S'agissant de l'échelon européen, il s'occupe beaucoup de discipliner les soutiens publics des États dans un sens qui n'est pas toujours approprié aux enjeux. Tout comme il manque une Europe de l'énergie, il manque une Europe de la biomasse. Enfin, l'échelon local compte beaucoup et la loi sur la transition énergétique pour la croissance verte n'a pas manqué de le prendre en compte. Reste à lui donner toute sa force.
Pour conclure, nous pouvons proposer une réflexion prospective sur la bonne stratégie pour la biomasse en projetant deux scénarios opposés : celui de l'échec et celui du succès.
Le scenario de l'échec voit les conflits d'usage déboucher sur un rejet de la biomasse ; la recherche ralentit ; les investissements ne se font pas du fait d'un couple risque-rendement défavorable ou parce qu'ils sont frappés d'obsolescence ; les parties prenantes n'adhèrent pas au projet de développement de la biomasse, soit que le consentement à payer s'étiole, soit que les soutiens publics en amont ne débouchent pas sur des productions en France.

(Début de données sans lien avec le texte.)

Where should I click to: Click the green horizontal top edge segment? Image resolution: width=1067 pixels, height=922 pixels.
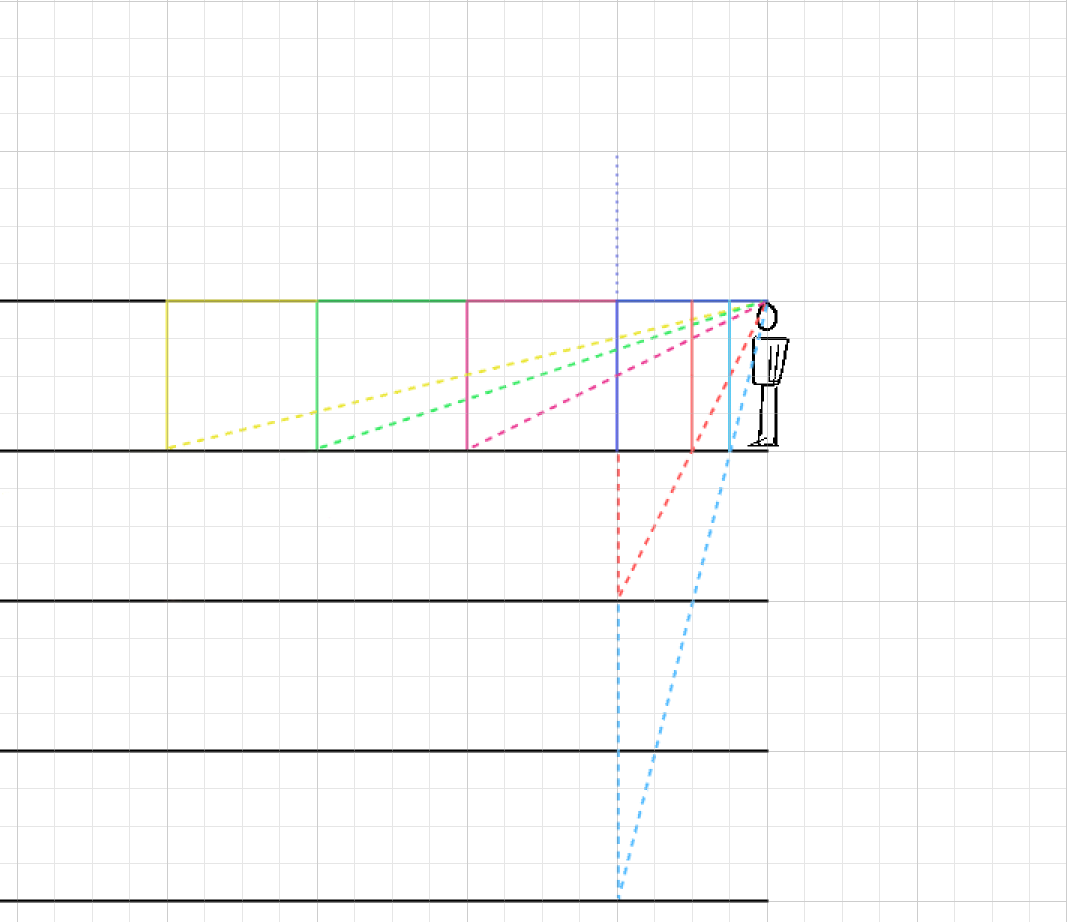tap(392, 300)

À l'opposé, dans le scenario gagnant, les contraintes de disponibilité sont levées dans un contexte où les différentes utilisations de la biomasse sont bien hiérarchisées. Elles apparaissent plus complémentaires que rivales. Les critères économiques et écologiques se rejoignent et l'exploitation de la biomasse trouve un cadre économique favorable qui en valorise pleinement les externalités actuelles et futures. La recherche est soutenue et remporte des succès valorisés sur le territoire national. L'adhésion des parties prenantes est confortée par les bénéfices économiques et écologiques des productions biosourcées sur fond de bonne information sur les enjeux et potentiels qu'elles recèlent.
Mes chers collègues, j'espère que nos travaux pourront donner un élan à la stratégie gagnante de la biomasse. Il faut le souhaiter car nous ne disposons pas de beaucoup d'autres solutions.

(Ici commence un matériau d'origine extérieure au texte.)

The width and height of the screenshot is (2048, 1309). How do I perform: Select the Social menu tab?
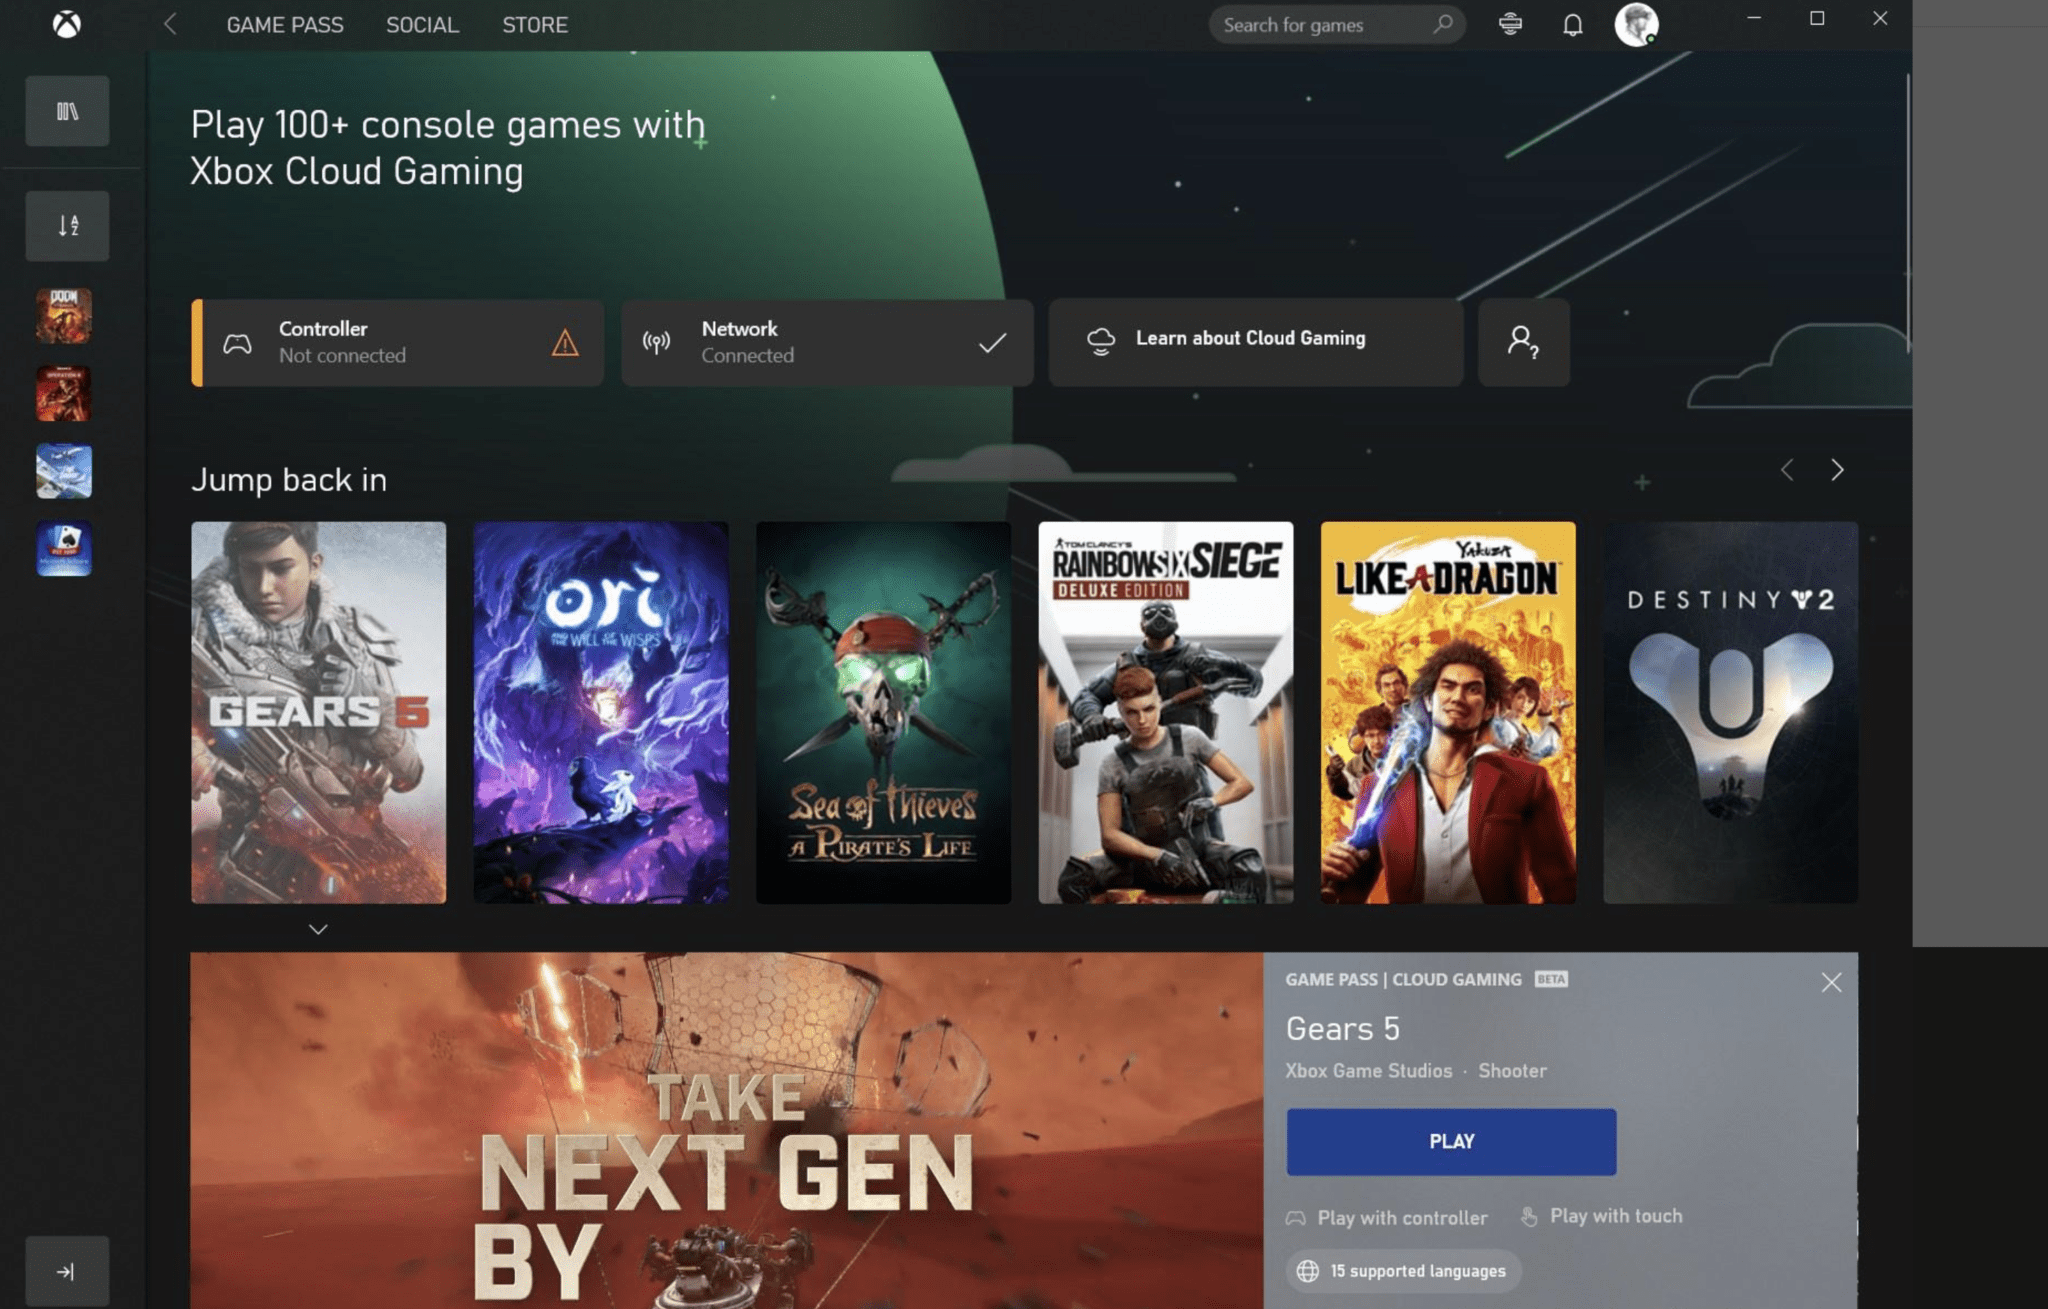[x=422, y=25]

Je souhaiterais obtenir quelques précisions sur le « projet 4 %o » de piégeage du carbone par les sols. De quoi s'agit-il exactement ? Quelle serait l'ampleur de ses effets sur l'absorption des gaz à effet de serre ?
Il s'agit d'augmenter de quatre grammes pour mille grammes déjà stockés dans les sols leur capacité de piégeage du CO2. Cette augmentation permettrait d'absorber la totalité des émissions actuelles.
À l'inverse, comme le sol contient du carbone sous forme de matière organique, lorsque cette matière est exposée à l'oxygène de l'atmosphère, le carbone se lie à lui pour former du CO2. Ce phénomène est accéléré par certaines pratiques agricoles.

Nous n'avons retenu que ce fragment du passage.